There was more bipartisan outrage in a second day of hearings about excessive spending by top officials of the General Services Administration, as lawmakers were told regional GSA officials spent money with little to no oversight from headquarters in Washington, D.C.
"I'm coming to a boiling point," said a stern Rep. Jeff Denham (R-CA), who verbally dressed down a series of GSA officials and raised questions about whether the entire agency should be thrown off the legislative cliff.
"There should be a farewell party," said Rep. Lou Barletta (R-PA).
Not at the second hearing was the man in charge of the now infamous GSA conference in Las Vegas, as Jeff Neely was a no-show, further aggravating lawmakers a day after Neely had taken the Fifth Amenmdent before another panel.
"The only pictures I can get of him (Neely) is in his hot tub," said Rep. John Mica (R-FL), referring to embarrassing photos of Neely that surfaced on the internet, showing Neely fully enjoying his Vegas suite with full glasses of wine in the picture.

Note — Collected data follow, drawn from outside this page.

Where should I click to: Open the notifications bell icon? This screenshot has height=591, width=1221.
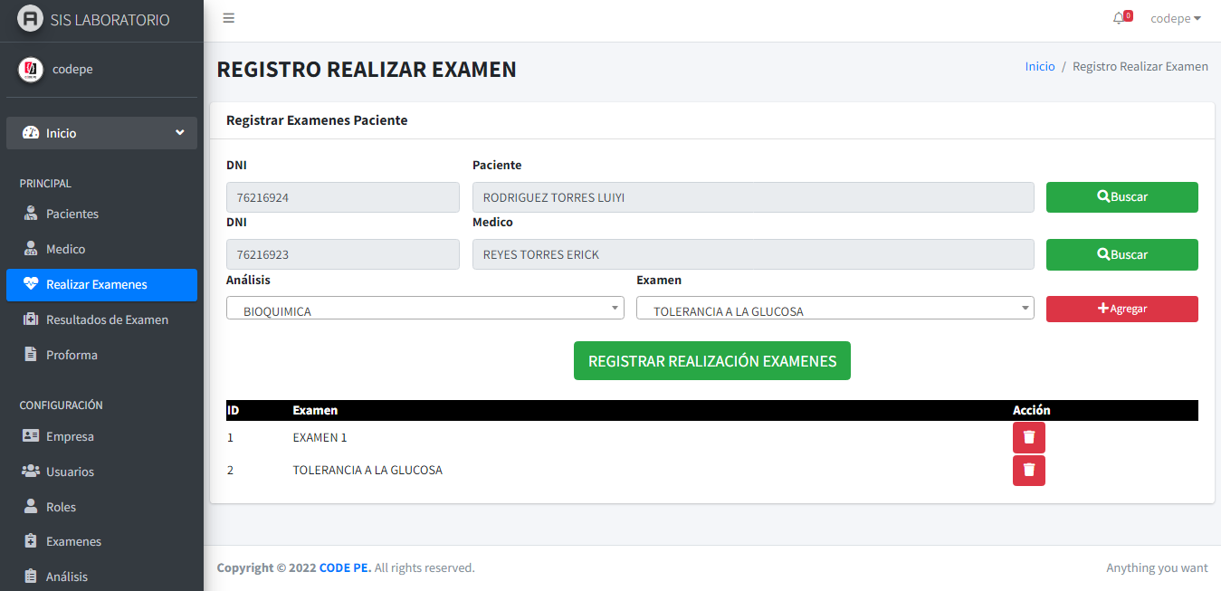1119,18
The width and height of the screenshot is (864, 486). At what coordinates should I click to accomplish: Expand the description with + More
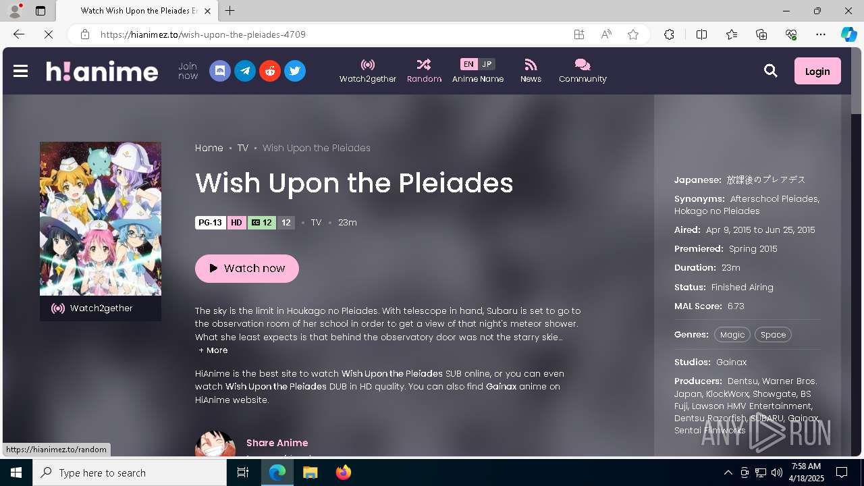click(x=213, y=350)
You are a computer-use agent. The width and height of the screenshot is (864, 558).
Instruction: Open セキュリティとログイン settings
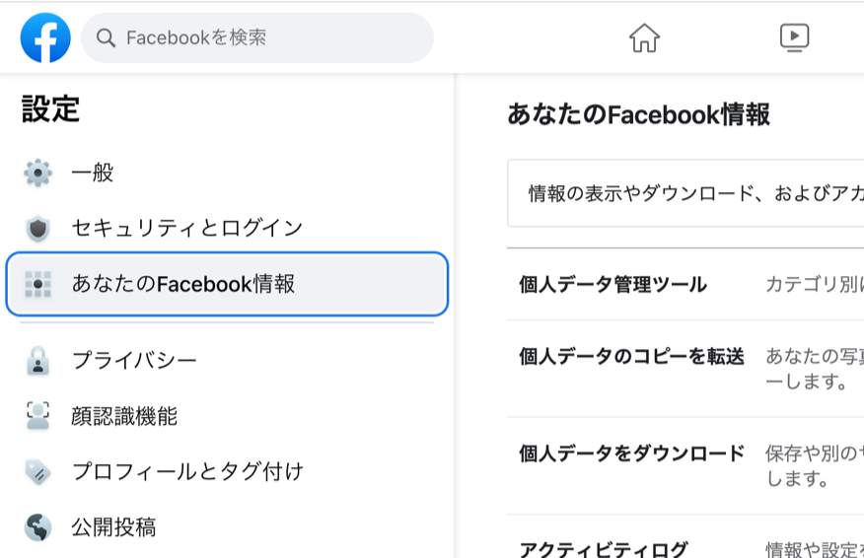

Mica ticked off a series of travel destinations for Neely which critics say were nothing but junkets on the government dime - some of which included his wife and daughter.
Those trips included what lawmakers repeatedly described as a "17-day South Pacific junket" which drew the attention of higher-ups in Washington, D.C., but was ultimately given the go-ahead by now ex-GSA chief Martha Johnson.
That type of oversight from headquarters was rare, and only undertaken because of the probe of the 2010 Las Vegas GSA conference, as witnesses told Congress that the regional offices of the GSA pretty much called their own shots on almost everything.
"GSA financial management operations were decentralized and were managed by autonomous regional CFO's with no oversight or control by my office," said the Chief Financial Officer of the GSA, Alison Doone.
In other words, the women who was the CFO of the entire department was really just the CFO of what went on at GSA headquarters and the immediate Washington, D.C. area, and not the ten other regions of the GSA.
Doone is no rookie when it comes to this kind of job, as she held the same CFO position at the Internal Revenue Service and was CFO for the Federal Election Commission.
"In my experience at IRS and other federal agencies, the agency CFO had far more oversight and control," Doone said.
That has been fixed in the last week, as now Doone holds oversight power over budget and spending by all of the GSA regions.
Two more hearings are on tap in the Senate on Wednesday; they seem likely to produce the same kind of bipartisan brow-furrowing, as lawmakers try to grasp how big of a problem there might be when it comes to waste across the reach of the federal government.
Also at play here is a more subtle battle between the Congress and the GSA on the details of its work, as lawmakers used the hearing to again demand documents about properties held by the GSA and various budget decisions - it is information the GSA continues to withhold in many cases from the same committees holding hearings this week.
"We smelled a rat last year, which is why the Committee requested information from the GSA about the tripling of the Public Buildings Service Commissioner’s office administrative costs,” said Rep. Mica (R-FL).
“The agency continues to stonewall the Committee’s request.”
Before this spending scandal broke, the GSA would have been favored to win that bureaucratic battle with Congress - but now, the tide may have changed in the favor of the Congress.
One might expect a flurry of amendments on the GSA's funding bill later this year.